Light-emitting diodes or LEDs can only produce light of a certain colour. The situation is different with white light, which consists of several colours and requires a special colour mixing process. With white LEDs, red and yellow-green phosphors are stimulated by the light of a blue diode. The particles emit corresponding light in the red and green range and, in combination with the blue light, produce white light, explains Hubert Huppertz from the Institute for General, Inorganic and Theoretical Chemistry at the University of Innsbruck.

Red Phosphor

The weakness of conventional white LEDs lies in their low luminous efficacy. This is due to the nature of the human eye. It perceives green particularly well, blue and red less well. Huppertz and his team have now succeeded in developing a new red phosphor whose light is well perceived by the eye. The phosphor increases the luminous efficacy of white LEDs by around one-sixth and significantly improves the energy efficiency of lighting systems. The innovation is based on red phosphorus, which meets all the requirements for the optical properties of a phosphor. Based on the formula Sr[Li2Al2O2N2]: Eu2+, the researchers named it SALON.

Further development

The development goes back to Huppertz’s doctorate, which he completed at the University of Bayreuth. At that time, he developed nitrides doped with europium, which fluoresce. Europium is a rare earth metal. Further optimised by the former research group, the fluorescent nitrides are now widely used.

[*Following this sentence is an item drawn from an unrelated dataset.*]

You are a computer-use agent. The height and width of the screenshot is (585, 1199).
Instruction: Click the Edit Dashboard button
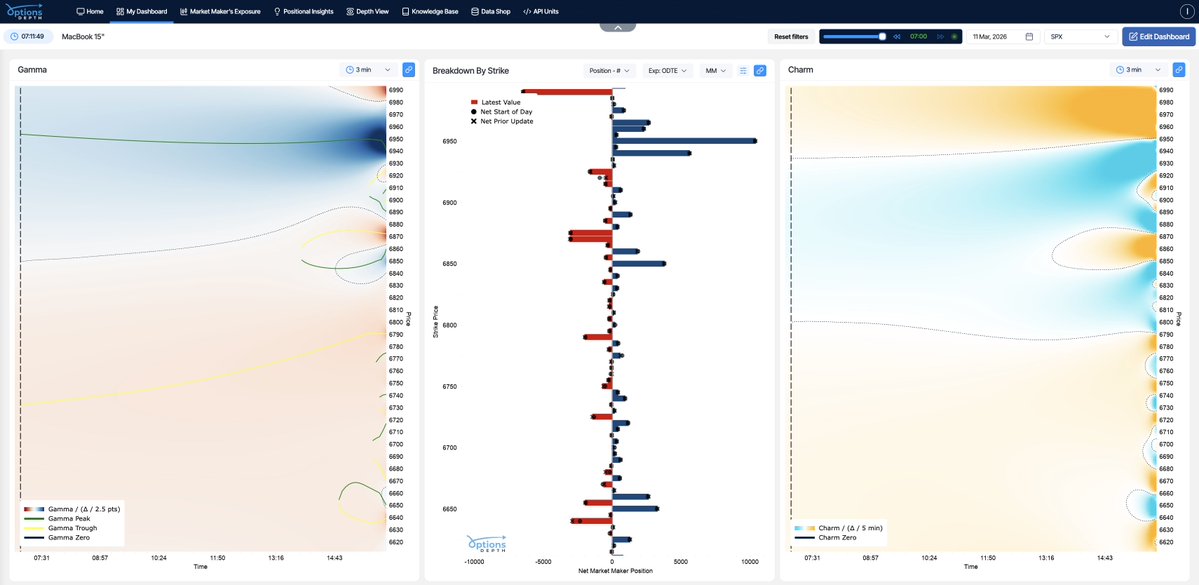click(1160, 35)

The red colorants of red phosphorus are partly responsible for the fact that LEDs no longer glow cold white, but warm white as well. But even these red dyes are not clearly perceptible to the human eye. Although they emit red light in the visible range, a large part of the energy goes into the infrared range, which the human eye does not perceive.

With the newly developed SALON phosphor, it has now been possible to slightly shift the light emission from red towards blue in order to obtain an orange-emitting substance. Hubert Huppertz:

“With SALON we have less energy loss, it emits exactly in the red area we can see.”

Crystal structure

It was difficult to optimise the synthesis, the research team reports. Initially, only a few very small particles were available in an inhomogeneous sample. Finally, it was possible to isolate a crystal from one of the most promising synthesis products and thus determine the structure of the new material.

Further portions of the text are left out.